Retrait américain, conséquences sanitaires mondiales
Mais l’autre face des politiques de Trump touche à la diplomatie sanitaire. Le retrait des États-Unis de l’Organisation mondiale de la santé (OMS) et la réduction drastique des financements du PEPFAR (President’s Emergency Plan for AIDS Relief) auront des répercussions majeures sur la santé mondiale.
Selon une étude publiée dans eClinicalMedicine, une baisse de 50 % des financements du PEPFAR pourrait entraîner jusqu’à 300 000 décès supplémentaires liés au VIH en Afrique du Sud sur dix ans (source : vih.org). Des chiffres repris par David Paltiel, chercheur à Yale, lors de la conférence ANRS MIE. Cette baisse impacte aussi des pays comme le Mali ou le Sénégal, et désorganise les chaînes logistiques du médicament.
Certes, Novartis s’est engagé à maintenir la production de traitements antipaludiques à prix coûtant. Mais le déploiement du lenacapavir, nouvelle molécule de Gilead Sciences, est ralenti. Ces signaux faibles annoncent une potentielle baisse d’innovation et une fragilisation des approvisionnements, y compris pour les territoires d’outre-mer.

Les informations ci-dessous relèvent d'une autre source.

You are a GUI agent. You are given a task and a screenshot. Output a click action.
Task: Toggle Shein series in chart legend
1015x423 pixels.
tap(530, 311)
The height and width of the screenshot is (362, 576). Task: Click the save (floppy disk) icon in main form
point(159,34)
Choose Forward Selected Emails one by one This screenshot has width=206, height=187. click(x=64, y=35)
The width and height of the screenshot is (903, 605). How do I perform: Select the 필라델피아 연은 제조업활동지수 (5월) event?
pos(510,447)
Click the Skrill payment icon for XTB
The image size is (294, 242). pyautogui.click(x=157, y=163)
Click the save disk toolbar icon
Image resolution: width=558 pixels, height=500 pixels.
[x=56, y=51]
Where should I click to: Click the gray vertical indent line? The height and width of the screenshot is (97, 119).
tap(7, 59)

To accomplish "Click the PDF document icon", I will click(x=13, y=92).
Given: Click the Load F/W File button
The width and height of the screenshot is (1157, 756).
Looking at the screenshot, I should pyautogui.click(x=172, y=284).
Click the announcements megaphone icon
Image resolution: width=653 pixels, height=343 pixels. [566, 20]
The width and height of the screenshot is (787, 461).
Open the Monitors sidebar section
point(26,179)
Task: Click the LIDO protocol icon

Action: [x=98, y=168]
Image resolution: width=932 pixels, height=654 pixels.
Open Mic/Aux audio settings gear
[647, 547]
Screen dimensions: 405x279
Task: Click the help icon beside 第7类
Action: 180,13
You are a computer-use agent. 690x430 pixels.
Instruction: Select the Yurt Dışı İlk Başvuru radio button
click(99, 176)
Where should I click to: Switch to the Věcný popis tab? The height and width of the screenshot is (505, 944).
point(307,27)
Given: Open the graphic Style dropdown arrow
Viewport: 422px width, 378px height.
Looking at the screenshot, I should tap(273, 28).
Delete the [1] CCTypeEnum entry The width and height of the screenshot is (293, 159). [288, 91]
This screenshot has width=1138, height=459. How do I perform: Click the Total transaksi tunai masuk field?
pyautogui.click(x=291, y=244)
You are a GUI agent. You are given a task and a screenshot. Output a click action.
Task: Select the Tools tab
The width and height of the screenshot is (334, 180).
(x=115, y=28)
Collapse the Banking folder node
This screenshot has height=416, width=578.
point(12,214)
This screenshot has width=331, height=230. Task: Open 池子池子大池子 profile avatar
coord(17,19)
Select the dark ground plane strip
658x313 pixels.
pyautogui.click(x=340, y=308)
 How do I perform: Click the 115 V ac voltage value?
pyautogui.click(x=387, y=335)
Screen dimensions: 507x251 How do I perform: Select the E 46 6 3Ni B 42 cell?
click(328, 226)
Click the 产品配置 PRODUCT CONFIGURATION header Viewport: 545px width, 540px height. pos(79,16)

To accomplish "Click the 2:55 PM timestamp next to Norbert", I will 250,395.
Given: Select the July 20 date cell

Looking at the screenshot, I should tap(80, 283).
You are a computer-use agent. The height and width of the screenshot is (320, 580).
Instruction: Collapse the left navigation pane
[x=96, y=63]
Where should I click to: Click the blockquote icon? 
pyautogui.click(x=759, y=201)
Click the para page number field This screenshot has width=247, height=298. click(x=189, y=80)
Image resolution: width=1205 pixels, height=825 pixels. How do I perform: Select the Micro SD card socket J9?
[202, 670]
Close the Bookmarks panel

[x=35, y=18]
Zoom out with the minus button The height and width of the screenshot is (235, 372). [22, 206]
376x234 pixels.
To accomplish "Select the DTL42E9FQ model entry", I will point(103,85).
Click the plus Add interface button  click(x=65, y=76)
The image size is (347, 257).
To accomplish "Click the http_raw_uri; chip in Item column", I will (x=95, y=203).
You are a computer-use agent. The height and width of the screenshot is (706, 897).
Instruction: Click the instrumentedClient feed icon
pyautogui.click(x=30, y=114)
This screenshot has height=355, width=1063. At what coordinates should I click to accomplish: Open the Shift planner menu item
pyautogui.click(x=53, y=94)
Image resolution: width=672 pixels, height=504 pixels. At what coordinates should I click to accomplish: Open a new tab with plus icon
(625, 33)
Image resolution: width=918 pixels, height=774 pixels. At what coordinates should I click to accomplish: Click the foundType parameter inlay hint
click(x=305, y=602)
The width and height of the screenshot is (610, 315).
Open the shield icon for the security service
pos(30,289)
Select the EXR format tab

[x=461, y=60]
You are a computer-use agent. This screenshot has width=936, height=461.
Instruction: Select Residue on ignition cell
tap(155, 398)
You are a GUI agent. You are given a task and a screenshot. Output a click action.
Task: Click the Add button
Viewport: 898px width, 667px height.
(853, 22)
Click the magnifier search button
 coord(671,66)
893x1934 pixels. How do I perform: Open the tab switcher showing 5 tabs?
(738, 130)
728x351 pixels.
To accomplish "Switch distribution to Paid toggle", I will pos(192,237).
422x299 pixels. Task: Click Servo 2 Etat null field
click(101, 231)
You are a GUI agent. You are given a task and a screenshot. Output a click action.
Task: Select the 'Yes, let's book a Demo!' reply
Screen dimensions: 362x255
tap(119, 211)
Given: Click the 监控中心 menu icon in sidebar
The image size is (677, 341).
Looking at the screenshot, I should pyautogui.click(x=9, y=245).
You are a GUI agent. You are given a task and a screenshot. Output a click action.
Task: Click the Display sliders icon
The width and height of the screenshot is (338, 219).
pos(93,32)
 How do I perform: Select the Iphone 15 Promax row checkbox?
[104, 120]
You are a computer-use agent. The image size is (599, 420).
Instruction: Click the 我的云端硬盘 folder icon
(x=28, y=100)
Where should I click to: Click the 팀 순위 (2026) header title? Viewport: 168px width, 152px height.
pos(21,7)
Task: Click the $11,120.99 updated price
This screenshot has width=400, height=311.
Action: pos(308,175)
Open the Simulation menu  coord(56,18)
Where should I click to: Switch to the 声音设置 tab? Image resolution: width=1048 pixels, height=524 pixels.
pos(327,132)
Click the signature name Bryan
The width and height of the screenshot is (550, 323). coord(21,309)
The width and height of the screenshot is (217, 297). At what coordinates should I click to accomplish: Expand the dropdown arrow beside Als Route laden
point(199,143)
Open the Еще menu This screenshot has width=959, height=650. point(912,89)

Rôle des pharmaciens : vigilance et prévention
Résurgence du VIH, retour possible de la poliomyélite : les premières victimes seront les pays du Sud, mais les DOM-TOM pourraient également être concernés. Dans ce contexte, le rôle des pharmacies françaises dans la prévention est central, d’autant plus que la méfiance vaccinale progresse dans la population.
Le retrait américain laisse un vide que certains pays asiatiques tenteront de combler. Si les effets directs sur l’officine française sont encore marginaux, les conséquences indirectes pourraient se faire sentir à moyen terme. Une raison de plus pour rester vigilants, informés et mobilisés.